Harald en Josine hebben een echt ‘tienergezinshuis’

Harald en Josine* startten in 2011 als pleegouders en besloten na enkele jaren gezinshuisouders te worden. Wij vroegen ze naar hun drijfveren, het reilen en zeilen in hun gezinshuis en de samenwerking met Enver.


Een gezinshuis is een kleinschalige vorm van hulp en zorg voor uithuisgeplaatste kinderen en jongeren. In een gezinshuis vangen gezinshuisouders kinderen en jongeren op in hun gezin in een normale leefomgeving. Gezinshuisouders vormen 24/7 de vaste basis en bieden professionele begeleiding.

 

Wat drijft jullie om gezinshuisouder te zijn?
Harald: “Onze belangrijkste drijfveer is een innerlijke bewogenheid en bevlogenheid met betrekking tot (kwetsbare) jongeren die wij beiden hebben.

We komen allebei uit een relatief groot gezin (vijf kinderen) en hebben een fijne jeugd gehad. Het opgroeien in zo’n fijn gezin was voor ons de basis om ons te kunnen ontwikkelen tot een stabiel persoon en om zelf een gezin te kunnen stichten. Al vroeg in onze relatie kregen we te maken met situaties waaruit bleek dat het opgroeien in een veilig en positief gezin niet voor iedereen is weggelegd.
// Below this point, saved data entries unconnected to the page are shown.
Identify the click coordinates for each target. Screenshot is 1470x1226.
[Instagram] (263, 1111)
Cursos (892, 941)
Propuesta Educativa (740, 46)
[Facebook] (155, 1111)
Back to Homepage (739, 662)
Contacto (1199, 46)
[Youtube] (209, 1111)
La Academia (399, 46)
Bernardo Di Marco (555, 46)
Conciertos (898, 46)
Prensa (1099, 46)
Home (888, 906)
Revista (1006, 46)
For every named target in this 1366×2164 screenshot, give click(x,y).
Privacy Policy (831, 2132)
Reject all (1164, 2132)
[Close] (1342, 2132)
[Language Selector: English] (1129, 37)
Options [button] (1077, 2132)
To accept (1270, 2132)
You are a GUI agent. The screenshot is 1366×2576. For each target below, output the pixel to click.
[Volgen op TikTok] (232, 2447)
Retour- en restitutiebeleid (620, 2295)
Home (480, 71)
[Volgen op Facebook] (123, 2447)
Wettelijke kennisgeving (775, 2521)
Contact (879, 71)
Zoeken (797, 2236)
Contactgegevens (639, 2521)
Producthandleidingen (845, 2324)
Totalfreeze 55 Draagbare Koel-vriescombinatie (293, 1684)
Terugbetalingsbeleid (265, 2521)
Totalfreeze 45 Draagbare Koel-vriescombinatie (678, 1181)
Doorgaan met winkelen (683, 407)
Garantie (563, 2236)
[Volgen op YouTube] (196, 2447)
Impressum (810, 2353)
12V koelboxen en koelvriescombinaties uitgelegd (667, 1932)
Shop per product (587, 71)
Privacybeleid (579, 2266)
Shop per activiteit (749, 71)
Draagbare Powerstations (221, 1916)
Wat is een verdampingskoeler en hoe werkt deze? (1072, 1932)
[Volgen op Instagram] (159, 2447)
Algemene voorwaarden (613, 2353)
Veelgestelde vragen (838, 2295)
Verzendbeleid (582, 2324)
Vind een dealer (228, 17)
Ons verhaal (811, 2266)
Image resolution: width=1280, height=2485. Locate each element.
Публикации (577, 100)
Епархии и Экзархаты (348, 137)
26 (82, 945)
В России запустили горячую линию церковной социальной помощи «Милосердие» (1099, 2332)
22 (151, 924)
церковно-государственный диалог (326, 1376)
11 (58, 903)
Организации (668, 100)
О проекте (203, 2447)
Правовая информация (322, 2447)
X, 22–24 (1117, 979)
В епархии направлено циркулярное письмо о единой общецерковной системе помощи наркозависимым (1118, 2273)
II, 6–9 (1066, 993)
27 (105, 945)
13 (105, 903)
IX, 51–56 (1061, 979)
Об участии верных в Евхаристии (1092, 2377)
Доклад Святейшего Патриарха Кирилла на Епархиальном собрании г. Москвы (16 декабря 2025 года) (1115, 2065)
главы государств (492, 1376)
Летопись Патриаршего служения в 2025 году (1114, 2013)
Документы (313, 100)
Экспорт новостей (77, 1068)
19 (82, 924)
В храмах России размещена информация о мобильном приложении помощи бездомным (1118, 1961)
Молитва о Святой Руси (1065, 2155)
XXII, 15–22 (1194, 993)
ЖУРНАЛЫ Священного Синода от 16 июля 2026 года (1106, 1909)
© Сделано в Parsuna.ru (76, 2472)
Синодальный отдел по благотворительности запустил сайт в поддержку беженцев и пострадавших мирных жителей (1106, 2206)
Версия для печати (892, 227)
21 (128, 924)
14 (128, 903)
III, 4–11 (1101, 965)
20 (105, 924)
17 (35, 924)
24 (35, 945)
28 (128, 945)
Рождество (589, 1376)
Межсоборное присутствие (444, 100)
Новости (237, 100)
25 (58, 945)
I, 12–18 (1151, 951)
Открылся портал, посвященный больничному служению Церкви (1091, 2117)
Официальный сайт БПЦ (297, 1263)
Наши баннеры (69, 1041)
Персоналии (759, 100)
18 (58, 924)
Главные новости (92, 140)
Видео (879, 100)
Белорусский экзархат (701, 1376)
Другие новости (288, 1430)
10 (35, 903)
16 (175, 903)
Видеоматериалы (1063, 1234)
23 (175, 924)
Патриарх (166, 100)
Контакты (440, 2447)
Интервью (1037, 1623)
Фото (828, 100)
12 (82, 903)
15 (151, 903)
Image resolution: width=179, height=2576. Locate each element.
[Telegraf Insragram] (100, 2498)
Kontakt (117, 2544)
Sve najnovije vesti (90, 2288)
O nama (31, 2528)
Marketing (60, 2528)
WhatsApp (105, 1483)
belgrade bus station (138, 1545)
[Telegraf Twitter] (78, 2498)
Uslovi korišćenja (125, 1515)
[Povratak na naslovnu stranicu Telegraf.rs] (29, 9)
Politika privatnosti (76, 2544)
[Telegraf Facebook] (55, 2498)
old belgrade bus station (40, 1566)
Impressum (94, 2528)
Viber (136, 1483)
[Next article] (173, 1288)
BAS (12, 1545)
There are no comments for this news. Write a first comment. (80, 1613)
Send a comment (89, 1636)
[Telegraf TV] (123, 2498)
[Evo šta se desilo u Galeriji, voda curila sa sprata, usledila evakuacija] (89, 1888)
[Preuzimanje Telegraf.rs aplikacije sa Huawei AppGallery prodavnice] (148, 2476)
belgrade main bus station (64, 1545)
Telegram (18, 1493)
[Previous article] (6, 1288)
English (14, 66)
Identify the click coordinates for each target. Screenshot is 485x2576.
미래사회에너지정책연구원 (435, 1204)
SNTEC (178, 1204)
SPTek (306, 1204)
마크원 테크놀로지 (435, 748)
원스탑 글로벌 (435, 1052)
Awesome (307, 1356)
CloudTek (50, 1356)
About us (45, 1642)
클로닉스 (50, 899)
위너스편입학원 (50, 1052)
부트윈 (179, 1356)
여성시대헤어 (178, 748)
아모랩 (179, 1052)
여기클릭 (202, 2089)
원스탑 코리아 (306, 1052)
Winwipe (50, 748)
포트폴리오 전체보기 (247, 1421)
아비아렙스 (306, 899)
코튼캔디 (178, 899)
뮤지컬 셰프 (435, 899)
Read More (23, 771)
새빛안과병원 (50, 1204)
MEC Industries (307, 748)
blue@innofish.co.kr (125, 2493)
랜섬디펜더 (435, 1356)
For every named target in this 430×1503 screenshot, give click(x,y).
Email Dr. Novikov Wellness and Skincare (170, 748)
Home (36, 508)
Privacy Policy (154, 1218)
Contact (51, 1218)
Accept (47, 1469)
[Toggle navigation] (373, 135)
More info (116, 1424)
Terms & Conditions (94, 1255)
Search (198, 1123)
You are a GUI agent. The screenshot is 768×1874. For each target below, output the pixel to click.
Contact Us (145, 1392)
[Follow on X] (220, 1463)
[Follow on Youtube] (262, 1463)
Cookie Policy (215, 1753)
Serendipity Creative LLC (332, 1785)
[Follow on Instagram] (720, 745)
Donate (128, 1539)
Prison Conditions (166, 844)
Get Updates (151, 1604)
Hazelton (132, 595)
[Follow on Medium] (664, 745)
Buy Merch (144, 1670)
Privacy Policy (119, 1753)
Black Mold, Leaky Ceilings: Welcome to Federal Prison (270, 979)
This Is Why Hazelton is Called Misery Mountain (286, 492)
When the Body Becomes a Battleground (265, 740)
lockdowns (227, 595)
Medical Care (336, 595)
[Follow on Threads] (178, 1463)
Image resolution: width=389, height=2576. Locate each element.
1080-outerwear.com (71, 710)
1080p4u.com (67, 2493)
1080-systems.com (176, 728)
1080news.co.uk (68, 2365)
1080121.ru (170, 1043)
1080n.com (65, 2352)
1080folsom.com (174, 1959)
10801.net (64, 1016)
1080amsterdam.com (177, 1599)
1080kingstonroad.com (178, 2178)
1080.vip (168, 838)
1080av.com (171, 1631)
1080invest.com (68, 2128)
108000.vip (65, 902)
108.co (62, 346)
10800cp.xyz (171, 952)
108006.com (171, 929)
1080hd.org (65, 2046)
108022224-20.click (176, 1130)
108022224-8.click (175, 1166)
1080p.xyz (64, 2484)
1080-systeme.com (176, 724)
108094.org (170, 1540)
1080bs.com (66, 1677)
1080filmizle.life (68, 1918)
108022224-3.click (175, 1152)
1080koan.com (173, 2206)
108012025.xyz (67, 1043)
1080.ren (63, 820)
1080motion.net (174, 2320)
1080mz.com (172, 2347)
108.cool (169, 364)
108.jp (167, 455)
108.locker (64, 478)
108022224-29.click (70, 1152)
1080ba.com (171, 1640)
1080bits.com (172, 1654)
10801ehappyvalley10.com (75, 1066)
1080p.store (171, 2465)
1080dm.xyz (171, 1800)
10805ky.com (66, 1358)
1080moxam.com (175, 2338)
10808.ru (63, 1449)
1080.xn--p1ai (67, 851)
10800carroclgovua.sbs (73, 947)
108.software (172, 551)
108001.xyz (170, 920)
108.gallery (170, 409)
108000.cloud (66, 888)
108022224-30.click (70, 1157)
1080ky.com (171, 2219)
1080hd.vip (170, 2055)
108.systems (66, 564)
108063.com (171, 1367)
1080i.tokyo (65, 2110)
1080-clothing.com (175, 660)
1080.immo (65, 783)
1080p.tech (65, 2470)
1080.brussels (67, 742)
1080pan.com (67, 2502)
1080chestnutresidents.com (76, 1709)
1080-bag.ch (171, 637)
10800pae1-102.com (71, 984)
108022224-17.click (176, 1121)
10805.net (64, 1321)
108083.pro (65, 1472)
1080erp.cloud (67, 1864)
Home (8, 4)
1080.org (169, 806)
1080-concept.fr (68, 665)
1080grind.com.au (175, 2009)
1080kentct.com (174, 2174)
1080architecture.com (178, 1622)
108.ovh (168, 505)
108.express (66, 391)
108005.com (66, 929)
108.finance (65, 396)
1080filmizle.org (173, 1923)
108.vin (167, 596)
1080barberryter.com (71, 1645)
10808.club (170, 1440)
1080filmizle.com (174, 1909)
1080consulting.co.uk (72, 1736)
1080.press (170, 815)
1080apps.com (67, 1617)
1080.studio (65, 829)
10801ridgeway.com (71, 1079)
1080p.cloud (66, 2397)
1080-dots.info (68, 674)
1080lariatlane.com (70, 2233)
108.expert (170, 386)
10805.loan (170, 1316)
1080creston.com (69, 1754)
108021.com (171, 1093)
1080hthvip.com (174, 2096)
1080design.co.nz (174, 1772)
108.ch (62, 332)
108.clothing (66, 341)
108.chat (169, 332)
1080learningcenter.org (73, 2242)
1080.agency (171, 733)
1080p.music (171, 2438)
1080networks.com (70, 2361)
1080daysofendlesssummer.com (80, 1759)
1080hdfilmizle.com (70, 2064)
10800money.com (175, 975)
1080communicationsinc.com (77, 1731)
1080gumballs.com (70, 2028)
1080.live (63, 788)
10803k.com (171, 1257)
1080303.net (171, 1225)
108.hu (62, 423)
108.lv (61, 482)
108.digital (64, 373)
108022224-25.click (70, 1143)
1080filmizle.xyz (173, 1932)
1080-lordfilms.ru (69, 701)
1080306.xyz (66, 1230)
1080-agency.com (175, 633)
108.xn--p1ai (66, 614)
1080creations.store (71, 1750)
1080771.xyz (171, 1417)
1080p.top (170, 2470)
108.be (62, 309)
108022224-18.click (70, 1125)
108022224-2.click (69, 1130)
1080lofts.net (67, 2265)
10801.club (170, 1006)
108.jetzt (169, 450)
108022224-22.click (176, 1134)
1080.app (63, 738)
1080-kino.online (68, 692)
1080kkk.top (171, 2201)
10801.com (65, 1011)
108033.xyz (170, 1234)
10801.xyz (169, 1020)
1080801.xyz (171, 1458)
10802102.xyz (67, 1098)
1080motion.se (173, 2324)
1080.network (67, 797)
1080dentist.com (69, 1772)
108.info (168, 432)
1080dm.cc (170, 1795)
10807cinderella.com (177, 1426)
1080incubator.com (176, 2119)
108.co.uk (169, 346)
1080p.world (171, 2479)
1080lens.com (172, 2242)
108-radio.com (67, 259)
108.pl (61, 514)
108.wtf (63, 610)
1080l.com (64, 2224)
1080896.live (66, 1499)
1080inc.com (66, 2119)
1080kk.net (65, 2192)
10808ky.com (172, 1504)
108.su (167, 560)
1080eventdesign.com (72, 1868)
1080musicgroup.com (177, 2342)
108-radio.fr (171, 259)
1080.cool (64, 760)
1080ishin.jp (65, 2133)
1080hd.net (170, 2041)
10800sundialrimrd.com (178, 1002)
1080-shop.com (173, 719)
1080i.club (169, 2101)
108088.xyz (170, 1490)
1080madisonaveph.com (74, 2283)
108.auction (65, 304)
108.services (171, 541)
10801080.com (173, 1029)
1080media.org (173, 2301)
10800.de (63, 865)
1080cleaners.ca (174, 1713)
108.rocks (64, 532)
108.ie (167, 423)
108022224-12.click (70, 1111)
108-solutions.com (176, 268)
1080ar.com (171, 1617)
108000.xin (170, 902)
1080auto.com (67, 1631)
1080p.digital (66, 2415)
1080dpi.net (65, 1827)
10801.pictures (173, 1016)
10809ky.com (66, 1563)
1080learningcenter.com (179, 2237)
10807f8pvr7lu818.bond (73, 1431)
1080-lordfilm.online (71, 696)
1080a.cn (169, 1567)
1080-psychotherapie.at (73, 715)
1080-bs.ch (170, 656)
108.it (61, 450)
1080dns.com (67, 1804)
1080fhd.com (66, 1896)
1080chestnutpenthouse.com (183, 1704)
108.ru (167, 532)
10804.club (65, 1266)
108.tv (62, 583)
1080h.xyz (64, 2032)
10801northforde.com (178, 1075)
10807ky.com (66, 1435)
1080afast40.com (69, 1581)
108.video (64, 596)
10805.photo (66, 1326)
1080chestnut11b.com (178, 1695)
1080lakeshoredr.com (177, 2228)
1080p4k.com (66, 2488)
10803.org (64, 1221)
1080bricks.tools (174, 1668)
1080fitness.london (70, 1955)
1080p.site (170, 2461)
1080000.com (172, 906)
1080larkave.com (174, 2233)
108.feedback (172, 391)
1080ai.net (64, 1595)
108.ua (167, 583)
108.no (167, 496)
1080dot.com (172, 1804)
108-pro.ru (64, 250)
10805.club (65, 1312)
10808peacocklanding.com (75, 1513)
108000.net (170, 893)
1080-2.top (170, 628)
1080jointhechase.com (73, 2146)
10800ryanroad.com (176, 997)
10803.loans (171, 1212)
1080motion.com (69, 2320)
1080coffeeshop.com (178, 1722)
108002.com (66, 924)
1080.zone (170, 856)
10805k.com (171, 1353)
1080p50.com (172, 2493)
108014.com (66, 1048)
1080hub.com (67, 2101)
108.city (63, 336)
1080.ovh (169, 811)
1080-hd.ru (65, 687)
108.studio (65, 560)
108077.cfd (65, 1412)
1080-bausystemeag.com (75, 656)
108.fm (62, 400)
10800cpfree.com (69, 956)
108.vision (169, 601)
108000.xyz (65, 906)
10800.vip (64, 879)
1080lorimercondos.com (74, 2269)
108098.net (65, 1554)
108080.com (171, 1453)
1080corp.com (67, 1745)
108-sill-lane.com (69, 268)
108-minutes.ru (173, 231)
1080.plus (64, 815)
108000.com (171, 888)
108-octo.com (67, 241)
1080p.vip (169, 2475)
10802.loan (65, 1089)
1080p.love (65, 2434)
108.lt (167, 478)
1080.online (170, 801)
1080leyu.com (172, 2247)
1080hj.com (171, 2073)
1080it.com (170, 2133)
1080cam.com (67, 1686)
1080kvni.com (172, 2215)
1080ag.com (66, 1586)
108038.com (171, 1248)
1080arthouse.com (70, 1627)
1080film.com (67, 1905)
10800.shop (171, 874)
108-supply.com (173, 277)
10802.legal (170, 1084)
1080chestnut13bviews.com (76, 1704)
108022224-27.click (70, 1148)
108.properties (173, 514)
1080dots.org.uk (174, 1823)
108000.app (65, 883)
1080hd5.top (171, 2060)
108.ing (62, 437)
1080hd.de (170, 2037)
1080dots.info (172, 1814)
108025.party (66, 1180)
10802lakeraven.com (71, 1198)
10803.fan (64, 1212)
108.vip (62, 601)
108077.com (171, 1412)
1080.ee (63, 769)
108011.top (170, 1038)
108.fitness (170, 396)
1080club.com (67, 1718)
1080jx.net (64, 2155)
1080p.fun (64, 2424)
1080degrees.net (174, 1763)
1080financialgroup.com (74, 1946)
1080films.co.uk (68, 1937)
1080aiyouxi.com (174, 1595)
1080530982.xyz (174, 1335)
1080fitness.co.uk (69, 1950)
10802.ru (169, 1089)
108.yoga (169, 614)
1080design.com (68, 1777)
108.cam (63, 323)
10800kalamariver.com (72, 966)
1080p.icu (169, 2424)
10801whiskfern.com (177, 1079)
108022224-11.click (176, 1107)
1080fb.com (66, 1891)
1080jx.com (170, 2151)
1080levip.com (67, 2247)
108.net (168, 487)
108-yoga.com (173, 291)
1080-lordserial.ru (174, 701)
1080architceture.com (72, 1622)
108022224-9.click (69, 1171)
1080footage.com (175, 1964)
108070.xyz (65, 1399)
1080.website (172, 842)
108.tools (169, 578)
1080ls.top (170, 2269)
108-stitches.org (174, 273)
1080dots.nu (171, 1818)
Daardoor beseften we steeds meer hoe gezegend we waren. En we vroegen ons af: hoe kunnen we dat delen met anderen die niet hetzelfde ‘geluk’ hebben gehad? Hoe kunnen we onze zegeningen vermenigvuldigen door ze te delen? Ook onze christelijke levensovertuiging speelt een belangrijke rol als het gaat om drijfveren. Wij hebben de overtuiging dat we niet alleen voor onszelf hier op deze wereld zijn, maar dat we zijn geschapen in relatie tot de ander. Christelijke waarden zoals naastenliefde, barmhartigheid en omzien naar het kwetsbare en het zwakke, in het bijzonder kinderen, vormen een belangrijke grondslag voor onze keuze om gezinshuisouder te zijn.”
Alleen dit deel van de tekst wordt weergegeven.